◆ Problem to solve:
Restate, word for word, each record that follows.

(Pixel coordinate grounding data)
------------------------------------
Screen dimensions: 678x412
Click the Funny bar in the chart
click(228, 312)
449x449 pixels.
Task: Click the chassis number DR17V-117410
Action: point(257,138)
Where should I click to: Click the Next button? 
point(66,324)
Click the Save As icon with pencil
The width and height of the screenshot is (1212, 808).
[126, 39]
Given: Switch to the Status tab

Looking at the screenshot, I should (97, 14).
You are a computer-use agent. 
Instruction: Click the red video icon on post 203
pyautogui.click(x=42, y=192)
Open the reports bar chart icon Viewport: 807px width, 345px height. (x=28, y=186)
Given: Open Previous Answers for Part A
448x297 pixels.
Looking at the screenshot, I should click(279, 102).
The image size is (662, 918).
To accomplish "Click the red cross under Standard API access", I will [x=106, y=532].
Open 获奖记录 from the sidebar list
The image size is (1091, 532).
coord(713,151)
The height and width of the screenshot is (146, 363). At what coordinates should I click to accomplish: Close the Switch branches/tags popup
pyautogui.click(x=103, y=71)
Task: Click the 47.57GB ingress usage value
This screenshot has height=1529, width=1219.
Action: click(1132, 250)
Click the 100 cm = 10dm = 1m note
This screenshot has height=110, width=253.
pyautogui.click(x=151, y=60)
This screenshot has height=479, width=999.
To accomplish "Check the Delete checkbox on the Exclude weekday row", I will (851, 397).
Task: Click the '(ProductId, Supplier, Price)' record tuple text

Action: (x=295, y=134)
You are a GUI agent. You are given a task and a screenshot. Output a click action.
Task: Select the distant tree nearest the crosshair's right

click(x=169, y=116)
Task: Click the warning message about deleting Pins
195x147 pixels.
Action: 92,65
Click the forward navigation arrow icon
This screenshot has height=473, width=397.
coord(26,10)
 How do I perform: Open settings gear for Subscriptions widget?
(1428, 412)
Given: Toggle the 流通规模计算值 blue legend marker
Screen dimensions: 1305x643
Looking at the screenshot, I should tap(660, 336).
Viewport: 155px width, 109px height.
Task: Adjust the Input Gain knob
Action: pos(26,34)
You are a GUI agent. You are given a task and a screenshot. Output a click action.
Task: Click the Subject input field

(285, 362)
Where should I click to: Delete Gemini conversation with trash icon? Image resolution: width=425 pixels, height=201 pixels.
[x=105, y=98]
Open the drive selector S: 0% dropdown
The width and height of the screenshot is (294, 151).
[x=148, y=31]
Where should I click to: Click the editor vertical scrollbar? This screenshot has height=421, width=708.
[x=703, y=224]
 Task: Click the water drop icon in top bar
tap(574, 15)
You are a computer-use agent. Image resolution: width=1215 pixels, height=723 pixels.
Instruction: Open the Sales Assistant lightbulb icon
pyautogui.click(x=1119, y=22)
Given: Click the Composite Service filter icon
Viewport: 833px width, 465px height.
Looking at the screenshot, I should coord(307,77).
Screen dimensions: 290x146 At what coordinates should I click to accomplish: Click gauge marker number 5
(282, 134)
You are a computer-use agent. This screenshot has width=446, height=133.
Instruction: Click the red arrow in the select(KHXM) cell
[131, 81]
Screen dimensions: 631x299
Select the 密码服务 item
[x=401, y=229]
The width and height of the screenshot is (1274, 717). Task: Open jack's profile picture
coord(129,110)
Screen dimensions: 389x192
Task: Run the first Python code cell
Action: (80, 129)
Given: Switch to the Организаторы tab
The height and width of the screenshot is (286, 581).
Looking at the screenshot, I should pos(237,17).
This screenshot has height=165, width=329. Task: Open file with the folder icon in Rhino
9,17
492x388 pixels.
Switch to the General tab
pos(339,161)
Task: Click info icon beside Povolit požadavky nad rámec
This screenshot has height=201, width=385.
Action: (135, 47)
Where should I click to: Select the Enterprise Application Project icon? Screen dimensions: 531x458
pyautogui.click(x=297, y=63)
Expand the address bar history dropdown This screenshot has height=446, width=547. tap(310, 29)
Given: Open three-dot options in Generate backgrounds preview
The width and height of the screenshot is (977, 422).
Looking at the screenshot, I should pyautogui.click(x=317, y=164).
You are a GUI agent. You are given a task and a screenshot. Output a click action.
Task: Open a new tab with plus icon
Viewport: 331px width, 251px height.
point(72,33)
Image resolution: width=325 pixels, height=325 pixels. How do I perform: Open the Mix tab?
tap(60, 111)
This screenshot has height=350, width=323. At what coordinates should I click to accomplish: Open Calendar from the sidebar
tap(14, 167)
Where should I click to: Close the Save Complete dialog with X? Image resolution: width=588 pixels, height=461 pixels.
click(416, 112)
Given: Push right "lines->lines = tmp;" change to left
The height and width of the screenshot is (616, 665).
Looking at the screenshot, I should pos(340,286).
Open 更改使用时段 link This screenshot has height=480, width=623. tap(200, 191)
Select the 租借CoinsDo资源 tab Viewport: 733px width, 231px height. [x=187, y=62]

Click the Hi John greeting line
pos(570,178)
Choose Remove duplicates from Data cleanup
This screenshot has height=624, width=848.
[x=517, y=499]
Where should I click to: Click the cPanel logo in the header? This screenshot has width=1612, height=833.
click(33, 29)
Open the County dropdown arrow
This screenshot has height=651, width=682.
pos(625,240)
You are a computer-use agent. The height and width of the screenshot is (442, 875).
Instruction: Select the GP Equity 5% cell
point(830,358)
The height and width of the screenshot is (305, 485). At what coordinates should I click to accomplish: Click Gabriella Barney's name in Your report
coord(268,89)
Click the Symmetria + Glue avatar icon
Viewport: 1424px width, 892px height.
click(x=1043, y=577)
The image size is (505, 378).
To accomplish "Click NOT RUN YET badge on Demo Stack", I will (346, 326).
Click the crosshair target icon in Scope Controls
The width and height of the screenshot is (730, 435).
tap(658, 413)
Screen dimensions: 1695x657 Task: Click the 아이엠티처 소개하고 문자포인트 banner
------------------------------------
◆ Response:
Screen dimensions: 678x412
Click the Funny bar in the chart
click(228, 312)
449x449 pixels.
Task: Click the chassis number DR17V-117410
Action: point(257,138)
Where should I click to: Click the Next button? 
point(66,324)
Click the Save As icon with pencil
The width and height of the screenshot is (1212, 808).
[126, 39]
Given: Switch to the Status tab

Looking at the screenshot, I should (97, 14).
You are a computer-use agent. 
Instruction: Click the red video icon on post 203
pyautogui.click(x=42, y=192)
Open the reports bar chart icon Viewport: 807px width, 345px height. (x=28, y=186)
Given: Open Previous Answers for Part A
448x297 pixels.
Looking at the screenshot, I should click(279, 102).
The image size is (662, 918).
To accomplish "Click the red cross under Standard API access", I will [x=106, y=532].
Open 获奖记录 from the sidebar list
The image size is (1091, 532).
coord(713,151)
The height and width of the screenshot is (146, 363). At what coordinates should I click to accomplish: Close the Switch branches/tags popup
pyautogui.click(x=103, y=71)
Task: Click the 47.57GB ingress usage value
This screenshot has height=1529, width=1219.
Action: click(1132, 250)
Click the 100 cm = 10dm = 1m note
This screenshot has height=110, width=253.
pyautogui.click(x=151, y=60)
This screenshot has height=479, width=999.
To accomplish "Check the Delete checkbox on the Exclude weekday row", I will (851, 397).
Task: Click the '(ProductId, Supplier, Price)' record tuple text

Action: (x=295, y=134)
You are a GUI agent. You are given a task and a screenshot. Output a click action.
Task: Select the distant tree nearest the crosshair's right

click(x=169, y=116)
Task: Click the warning message about deleting Pins
195x147 pixels.
Action: 92,65
Click the forward navigation arrow icon
This screenshot has height=473, width=397.
coord(26,10)
 How do I perform: Open settings gear for Subscriptions widget?
(1428, 412)
Given: Toggle the 流通规模计算值 blue legend marker
Screen dimensions: 1305x643
Looking at the screenshot, I should tap(660, 336).
Viewport: 155px width, 109px height.
Task: Adjust the Input Gain knob
Action: pos(26,34)
You are a GUI agent. You are given a task and a screenshot. Output a click action.
Task: Click the Subject input field

(285, 362)
Where should I click to: Delete Gemini conversation with trash icon? Image resolution: width=425 pixels, height=201 pixels.
[x=105, y=98]
Open the drive selector S: 0% dropdown
The width and height of the screenshot is (294, 151).
[x=148, y=31]
Where should I click to: Click the editor vertical scrollbar? This screenshot has height=421, width=708.
[x=703, y=224]
 Task: Click the water drop icon in top bar
tap(574, 15)
You are a computer-use agent. Image resolution: width=1215 pixels, height=723 pixels.
Instruction: Open the Sales Assistant lightbulb icon
pyautogui.click(x=1119, y=22)
Given: Click the Composite Service filter icon
Viewport: 833px width, 465px height.
Looking at the screenshot, I should coord(307,77).
Screen dimensions: 290x146 At what coordinates should I click to accomplish: Click gauge marker number 5
(282, 134)
You are a computer-use agent. This screenshot has width=446, height=133.
Instruction: Click the red arrow in the select(KHXM) cell
[131, 81]
Screen dimensions: 631x299
Select the 密码服务 item
[x=401, y=229]
The width and height of the screenshot is (1274, 717). Task: Open jack's profile picture
coord(129,110)
Screen dimensions: 389x192
Task: Run the first Python code cell
Action: (80, 129)
Given: Switch to the Организаторы tab
The height and width of the screenshot is (286, 581).
Looking at the screenshot, I should pos(237,17).
This screenshot has height=165, width=329. Task: Open file with the folder icon in Rhino
9,17
492x388 pixels.
Switch to the General tab
pos(339,161)
Task: Click info icon beside Povolit požadavky nad rámec
This screenshot has height=201, width=385.
Action: (135, 47)
Where should I click to: Select the Enterprise Application Project icon? Screen dimensions: 531x458
pyautogui.click(x=297, y=63)
Expand the address bar history dropdown This screenshot has height=446, width=547. tap(310, 29)
Given: Open three-dot options in Generate backgrounds preview
The width and height of the screenshot is (977, 422).
Looking at the screenshot, I should pyautogui.click(x=317, y=164).
You are a GUI agent. You are given a task and a screenshot. Output a click action.
Task: Open a new tab with plus icon
Viewport: 331px width, 251px height.
point(72,33)
Image resolution: width=325 pixels, height=325 pixels. How do I perform: Open the Mix tab?
tap(60, 111)
This screenshot has height=350, width=323. At what coordinates should I click to accomplish: Open Calendar from the sidebar
tap(14, 167)
Where should I click to: Close the Save Complete dialog with X? Image resolution: width=588 pixels, height=461 pixels.
click(416, 112)
Given: Push right "lines->lines = tmp;" change to left
The height and width of the screenshot is (616, 665).
Looking at the screenshot, I should pos(340,286).
Open 更改使用时段 link This screenshot has height=480, width=623. tap(200, 191)
Select the 租借CoinsDo资源 tab Viewport: 733px width, 231px height. [x=187, y=62]

Click the Hi John greeting line
pos(570,178)
Choose Remove duplicates from Data cleanup
This screenshot has height=624, width=848.
[x=517, y=499]
Where should I click to: Click the cPanel logo in the header? This screenshot has width=1612, height=833.
click(33, 29)
Open the County dropdown arrow
This screenshot has height=651, width=682.
pos(625,240)
You are a computer-use agent. The height and width of the screenshot is (442, 875).
Instruction: Select the GP Equity 5% cell
point(830,358)
The height and width of the screenshot is (305, 485). At what coordinates should I click to accomplish: Click Gabriella Barney's name in Your report
coord(268,89)
Click the Symmetria + Glue avatar icon
Viewport: 1424px width, 892px height.
click(x=1043, y=577)
The image size is (505, 378).
To accomplish "Click NOT RUN YET badge on Demo Stack", I will (346, 326).
Click the crosshair target icon in Scope Controls
The width and height of the screenshot is (730, 435).
tap(658, 413)
Screen dimensions: 1695x657 Task: Click the 아이엠티처 소개하고 문자포인트 banner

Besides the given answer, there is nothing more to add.